MATERIALS PROVIDED section start
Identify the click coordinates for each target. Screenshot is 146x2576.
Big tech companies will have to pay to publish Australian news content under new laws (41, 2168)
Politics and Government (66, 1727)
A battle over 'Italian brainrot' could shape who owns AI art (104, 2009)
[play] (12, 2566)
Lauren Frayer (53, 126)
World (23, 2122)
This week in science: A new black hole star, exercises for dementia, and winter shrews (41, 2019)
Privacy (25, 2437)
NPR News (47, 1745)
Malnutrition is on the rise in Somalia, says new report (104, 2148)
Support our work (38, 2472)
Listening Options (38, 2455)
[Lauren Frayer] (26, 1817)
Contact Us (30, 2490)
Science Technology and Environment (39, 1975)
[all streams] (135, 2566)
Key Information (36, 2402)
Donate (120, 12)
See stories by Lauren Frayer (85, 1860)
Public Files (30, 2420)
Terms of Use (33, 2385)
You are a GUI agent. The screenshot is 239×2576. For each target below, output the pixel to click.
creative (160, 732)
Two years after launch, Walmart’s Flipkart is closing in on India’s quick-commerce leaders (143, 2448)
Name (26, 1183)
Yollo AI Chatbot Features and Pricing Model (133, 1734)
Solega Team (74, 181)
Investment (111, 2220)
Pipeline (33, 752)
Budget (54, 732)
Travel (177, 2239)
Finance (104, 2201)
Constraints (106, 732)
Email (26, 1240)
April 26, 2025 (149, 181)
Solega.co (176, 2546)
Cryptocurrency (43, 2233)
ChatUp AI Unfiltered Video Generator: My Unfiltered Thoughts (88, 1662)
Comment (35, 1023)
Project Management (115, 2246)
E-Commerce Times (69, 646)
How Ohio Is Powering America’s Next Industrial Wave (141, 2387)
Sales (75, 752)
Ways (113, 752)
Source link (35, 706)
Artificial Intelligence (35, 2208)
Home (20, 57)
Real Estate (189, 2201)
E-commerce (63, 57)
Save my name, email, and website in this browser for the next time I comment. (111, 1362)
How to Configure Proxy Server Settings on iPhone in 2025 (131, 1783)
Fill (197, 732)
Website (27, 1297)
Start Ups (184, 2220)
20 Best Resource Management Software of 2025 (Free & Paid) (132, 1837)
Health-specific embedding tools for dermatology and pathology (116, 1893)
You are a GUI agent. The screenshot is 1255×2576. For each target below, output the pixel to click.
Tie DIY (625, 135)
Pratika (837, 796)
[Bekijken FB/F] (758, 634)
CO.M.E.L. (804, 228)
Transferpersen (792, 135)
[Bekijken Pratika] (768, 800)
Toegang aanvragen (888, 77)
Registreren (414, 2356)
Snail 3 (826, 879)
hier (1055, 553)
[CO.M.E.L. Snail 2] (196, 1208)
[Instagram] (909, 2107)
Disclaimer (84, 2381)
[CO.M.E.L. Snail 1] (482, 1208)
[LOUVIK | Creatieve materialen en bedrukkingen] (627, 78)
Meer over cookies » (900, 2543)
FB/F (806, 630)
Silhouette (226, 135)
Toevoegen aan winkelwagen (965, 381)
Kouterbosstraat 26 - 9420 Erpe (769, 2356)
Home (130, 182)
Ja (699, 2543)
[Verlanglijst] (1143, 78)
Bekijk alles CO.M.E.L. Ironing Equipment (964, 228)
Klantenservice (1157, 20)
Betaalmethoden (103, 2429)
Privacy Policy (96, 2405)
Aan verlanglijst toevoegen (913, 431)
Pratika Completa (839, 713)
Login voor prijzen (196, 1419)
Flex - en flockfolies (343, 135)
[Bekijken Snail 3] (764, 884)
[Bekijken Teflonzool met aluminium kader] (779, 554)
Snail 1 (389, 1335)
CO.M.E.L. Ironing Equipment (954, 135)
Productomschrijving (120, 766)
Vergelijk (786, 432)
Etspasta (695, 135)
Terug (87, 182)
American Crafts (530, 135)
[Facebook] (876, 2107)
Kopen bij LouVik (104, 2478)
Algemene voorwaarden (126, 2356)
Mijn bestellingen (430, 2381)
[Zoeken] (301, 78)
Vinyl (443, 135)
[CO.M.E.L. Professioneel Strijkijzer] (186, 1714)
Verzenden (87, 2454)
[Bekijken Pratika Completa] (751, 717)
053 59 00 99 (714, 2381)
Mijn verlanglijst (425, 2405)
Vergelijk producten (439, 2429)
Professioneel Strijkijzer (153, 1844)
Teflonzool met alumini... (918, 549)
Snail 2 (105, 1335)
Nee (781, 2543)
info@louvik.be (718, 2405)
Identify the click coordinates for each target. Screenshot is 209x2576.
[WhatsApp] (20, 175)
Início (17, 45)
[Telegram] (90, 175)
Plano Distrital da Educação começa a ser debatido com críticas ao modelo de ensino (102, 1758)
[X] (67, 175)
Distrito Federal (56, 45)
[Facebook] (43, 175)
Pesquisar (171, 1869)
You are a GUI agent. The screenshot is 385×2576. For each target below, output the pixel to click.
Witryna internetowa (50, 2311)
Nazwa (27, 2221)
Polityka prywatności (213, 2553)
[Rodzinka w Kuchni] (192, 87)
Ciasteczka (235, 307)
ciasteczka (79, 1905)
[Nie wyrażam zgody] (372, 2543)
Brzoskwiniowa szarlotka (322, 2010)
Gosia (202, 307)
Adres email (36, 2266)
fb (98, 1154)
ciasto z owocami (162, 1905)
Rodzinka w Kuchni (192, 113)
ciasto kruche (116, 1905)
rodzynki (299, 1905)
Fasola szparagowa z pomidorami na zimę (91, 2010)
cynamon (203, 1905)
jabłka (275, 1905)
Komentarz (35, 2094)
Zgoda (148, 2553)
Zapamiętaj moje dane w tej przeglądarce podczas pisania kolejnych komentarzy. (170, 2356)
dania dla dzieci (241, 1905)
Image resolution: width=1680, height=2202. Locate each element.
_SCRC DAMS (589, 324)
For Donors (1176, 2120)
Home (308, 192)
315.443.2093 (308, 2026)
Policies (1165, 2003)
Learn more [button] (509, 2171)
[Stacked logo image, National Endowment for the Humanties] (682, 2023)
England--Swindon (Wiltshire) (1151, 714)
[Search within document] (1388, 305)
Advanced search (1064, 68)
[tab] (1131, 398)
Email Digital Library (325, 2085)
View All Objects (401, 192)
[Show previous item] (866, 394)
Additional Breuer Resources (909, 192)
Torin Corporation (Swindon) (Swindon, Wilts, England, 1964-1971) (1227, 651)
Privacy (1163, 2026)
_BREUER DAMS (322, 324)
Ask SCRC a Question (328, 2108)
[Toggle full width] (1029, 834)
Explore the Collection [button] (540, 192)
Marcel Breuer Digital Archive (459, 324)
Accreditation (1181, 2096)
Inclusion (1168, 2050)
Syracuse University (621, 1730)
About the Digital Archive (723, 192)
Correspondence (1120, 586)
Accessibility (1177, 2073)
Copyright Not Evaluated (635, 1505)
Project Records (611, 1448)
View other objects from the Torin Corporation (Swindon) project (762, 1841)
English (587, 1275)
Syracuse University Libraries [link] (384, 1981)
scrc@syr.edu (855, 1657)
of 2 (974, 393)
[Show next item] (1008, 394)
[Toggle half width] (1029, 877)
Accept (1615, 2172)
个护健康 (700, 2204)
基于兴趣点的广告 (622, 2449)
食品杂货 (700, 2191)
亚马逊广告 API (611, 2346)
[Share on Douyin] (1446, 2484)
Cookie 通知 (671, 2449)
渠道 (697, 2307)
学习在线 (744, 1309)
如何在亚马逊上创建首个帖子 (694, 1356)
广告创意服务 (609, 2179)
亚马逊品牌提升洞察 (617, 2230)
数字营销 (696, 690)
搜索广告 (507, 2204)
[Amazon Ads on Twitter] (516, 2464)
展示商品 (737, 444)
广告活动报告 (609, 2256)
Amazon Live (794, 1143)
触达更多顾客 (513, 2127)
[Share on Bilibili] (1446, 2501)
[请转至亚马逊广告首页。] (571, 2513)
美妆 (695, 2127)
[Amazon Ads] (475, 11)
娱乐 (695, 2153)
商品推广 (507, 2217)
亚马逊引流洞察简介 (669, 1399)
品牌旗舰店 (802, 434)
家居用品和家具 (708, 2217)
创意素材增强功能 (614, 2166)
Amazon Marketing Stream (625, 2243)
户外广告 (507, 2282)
MATERIALS PROVIDED section end
Return only the lines above that run from the opening line through the line containing "World (23, 2122)", exactly as written.

_COMPLETED TASK_
Identify the click coordinates for each target. Screenshot is 146x2576.
Big tech companies will have to pay to publish Australian news content under new laws (41, 2168)
Politics and Government (66, 1727)
A battle over 'Italian brainrot' could shape who owns AI art (104, 2009)
[play] (12, 2566)
Lauren Frayer (53, 126)
World (23, 2122)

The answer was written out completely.